Tuesday, April 9, 2013

Fwd: How Stay Nourished When Expecting Twins






By Gardelee Benandanio


It is a given that during pregnancy the body has greater nutritional needs, however when a woman is carrying multiples her nutritional needs go up severely. Twins can take a toll on the body. If you are carrying one child you need about three hundred extra calories a day, so naturally with twins that goes up to about six hundred a day. You should also make sure you are eating the most nutritious food that you can as you will need a lot of protein.

Make sure you're eating nutritious food as you will need about 80 to 100 grams of protein per day of course the best person to consult about exactly how much protein you will need is your doctor. Naturally this causes a lot more weight gain than the average pregnancy.You will need a pre-natal vitamin, the regular dosage will do just fine there is no need for added dosage. So don't think you need to take two, this can be dangerous, your physician will probably want to monitor your diet for iron deficiency to decide how much iron you will actually need.

As mentioned before you will need to increase your protein intake quite a bit, the foods you should focus on to do this are fish, chicken, meat and nuts. Three to four servings of this a day should be adequate.

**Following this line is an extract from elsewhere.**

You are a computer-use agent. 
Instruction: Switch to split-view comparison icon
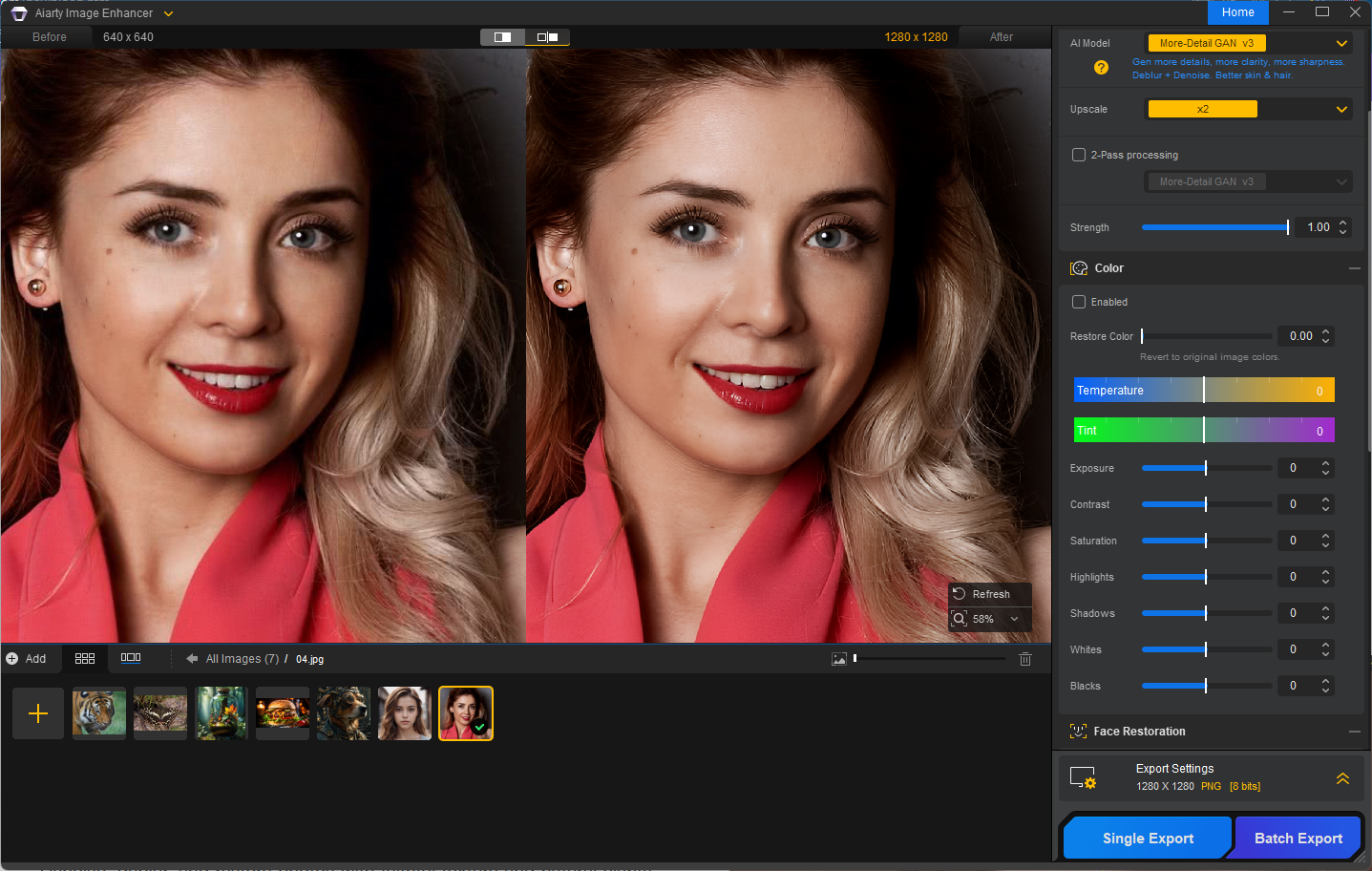click(x=502, y=37)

Your calcium intake will also need to increase as your bone density takes quite a beating during pregnancy and it decreases significantly.

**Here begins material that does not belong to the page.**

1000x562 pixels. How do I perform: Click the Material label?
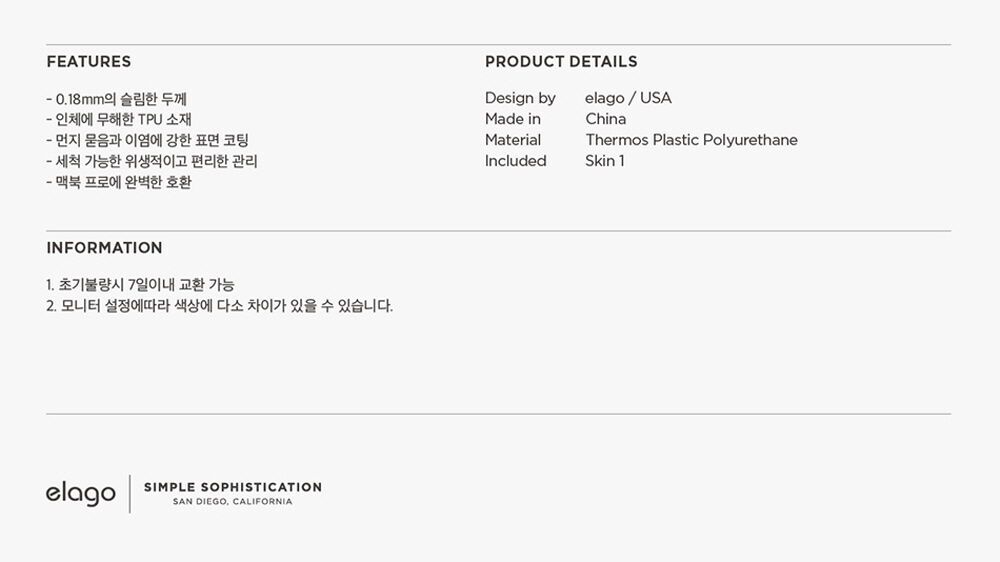coord(513,140)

Another problem you may encounter is that of constipation which happens a lot in pregnancy especially with twins, this is quite unpleasant and can be highly disturbing, the best solution is to increase your roughage intake by eating more dark green leafy vegetables if you do not do this your doctor will have to give you fiber supplements, it is always better to go about things as naturally as possible when pregnant so you might want to consider getting a liking for vegetables even if you normally don't fancy them.

When it comes to exercise it will most likely still be possible for you to do them but on a lower scale, the best exercises are swimming, walking or water aerobics, pace yourself, stop if you feel tired and by all means consult your doctor before you begin a routine.